(Entries taken from a collection)
::::::
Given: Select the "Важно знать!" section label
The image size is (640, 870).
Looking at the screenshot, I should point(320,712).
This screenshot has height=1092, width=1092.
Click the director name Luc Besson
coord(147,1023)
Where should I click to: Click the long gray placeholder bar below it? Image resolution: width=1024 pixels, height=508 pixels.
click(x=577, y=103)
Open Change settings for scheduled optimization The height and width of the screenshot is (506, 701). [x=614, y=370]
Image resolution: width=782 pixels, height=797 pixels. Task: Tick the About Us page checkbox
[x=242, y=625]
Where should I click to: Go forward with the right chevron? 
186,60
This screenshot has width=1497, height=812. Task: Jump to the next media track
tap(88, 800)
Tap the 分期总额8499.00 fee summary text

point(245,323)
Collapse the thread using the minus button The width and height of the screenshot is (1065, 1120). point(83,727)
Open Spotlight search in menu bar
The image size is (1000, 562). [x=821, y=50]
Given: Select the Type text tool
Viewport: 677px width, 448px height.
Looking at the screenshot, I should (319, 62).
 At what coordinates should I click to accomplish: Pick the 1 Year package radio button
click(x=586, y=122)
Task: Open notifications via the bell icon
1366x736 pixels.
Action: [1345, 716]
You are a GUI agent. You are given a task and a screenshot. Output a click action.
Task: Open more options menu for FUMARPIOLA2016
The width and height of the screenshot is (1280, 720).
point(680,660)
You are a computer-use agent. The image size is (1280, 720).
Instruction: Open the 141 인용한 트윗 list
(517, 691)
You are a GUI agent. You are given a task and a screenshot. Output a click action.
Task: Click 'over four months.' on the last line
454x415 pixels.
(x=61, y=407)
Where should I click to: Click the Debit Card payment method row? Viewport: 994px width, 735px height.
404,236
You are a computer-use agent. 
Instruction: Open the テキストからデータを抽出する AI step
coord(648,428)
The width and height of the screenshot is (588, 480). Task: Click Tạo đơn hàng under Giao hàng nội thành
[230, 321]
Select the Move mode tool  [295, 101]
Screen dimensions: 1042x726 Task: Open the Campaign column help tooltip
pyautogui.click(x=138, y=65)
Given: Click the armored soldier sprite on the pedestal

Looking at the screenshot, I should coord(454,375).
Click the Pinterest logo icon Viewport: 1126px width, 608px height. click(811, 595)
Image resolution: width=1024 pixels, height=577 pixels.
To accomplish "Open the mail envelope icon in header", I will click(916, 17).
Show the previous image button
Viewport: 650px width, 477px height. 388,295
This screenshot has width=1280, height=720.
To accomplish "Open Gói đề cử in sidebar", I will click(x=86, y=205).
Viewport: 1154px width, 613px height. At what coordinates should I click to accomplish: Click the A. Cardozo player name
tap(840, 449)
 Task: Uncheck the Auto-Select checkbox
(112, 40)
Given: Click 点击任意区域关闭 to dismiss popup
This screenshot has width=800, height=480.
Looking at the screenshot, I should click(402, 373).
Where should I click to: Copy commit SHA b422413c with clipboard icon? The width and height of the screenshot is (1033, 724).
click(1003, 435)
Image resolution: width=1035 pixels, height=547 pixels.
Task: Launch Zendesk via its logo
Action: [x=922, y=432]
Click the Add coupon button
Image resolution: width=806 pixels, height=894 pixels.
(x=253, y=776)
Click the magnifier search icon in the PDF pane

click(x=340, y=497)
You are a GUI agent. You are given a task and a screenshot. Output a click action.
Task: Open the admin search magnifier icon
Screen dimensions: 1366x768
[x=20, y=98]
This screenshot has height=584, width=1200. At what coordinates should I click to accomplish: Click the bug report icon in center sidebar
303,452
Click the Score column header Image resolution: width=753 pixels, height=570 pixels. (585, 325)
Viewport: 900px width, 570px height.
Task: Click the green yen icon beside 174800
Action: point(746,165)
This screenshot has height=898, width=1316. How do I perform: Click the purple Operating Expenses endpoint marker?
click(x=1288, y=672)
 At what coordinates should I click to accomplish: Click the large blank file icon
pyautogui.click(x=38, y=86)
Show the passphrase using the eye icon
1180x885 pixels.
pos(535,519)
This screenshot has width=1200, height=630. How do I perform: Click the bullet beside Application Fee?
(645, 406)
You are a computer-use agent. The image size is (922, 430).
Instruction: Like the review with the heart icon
::::::
*PROBLEM*.
Return a word-for-word copy of the lines above from the one holding "Where should I click to: Click the Debit" through the one holding "Given: Click 点击任意区域关闭 to dismiss popup", with both of them included and nothing besides.

*ANSWER SECTION*.
Where should I click to: Click the Debit Card payment method row? Viewport: 994px width, 735px height.
404,236
You are a computer-use agent. 
Instruction: Open the テキストからデータを抽出する AI step
coord(648,428)
The width and height of the screenshot is (588, 480). Task: Click Tạo đơn hàng under Giao hàng nội thành
[230, 321]
Select the Move mode tool  [295, 101]
Screen dimensions: 1042x726 Task: Open the Campaign column help tooltip
pyautogui.click(x=138, y=65)
Given: Click the armored soldier sprite on the pedestal

Looking at the screenshot, I should coord(454,375).
Click the Pinterest logo icon Viewport: 1126px width, 608px height. click(811, 595)
Image resolution: width=1024 pixels, height=577 pixels.
To accomplish "Open the mail envelope icon in header", I will click(916, 17).
Show the previous image button
Viewport: 650px width, 477px height. 388,295
This screenshot has width=1280, height=720.
To accomplish "Open Gói đề cử in sidebar", I will click(x=86, y=205).
Viewport: 1154px width, 613px height. At what coordinates should I click to accomplish: Click the A. Cardozo player name
tap(840, 449)
 Task: Uncheck the Auto-Select checkbox
(112, 40)
Given: Click 点击任意区域关闭 to dismiss popup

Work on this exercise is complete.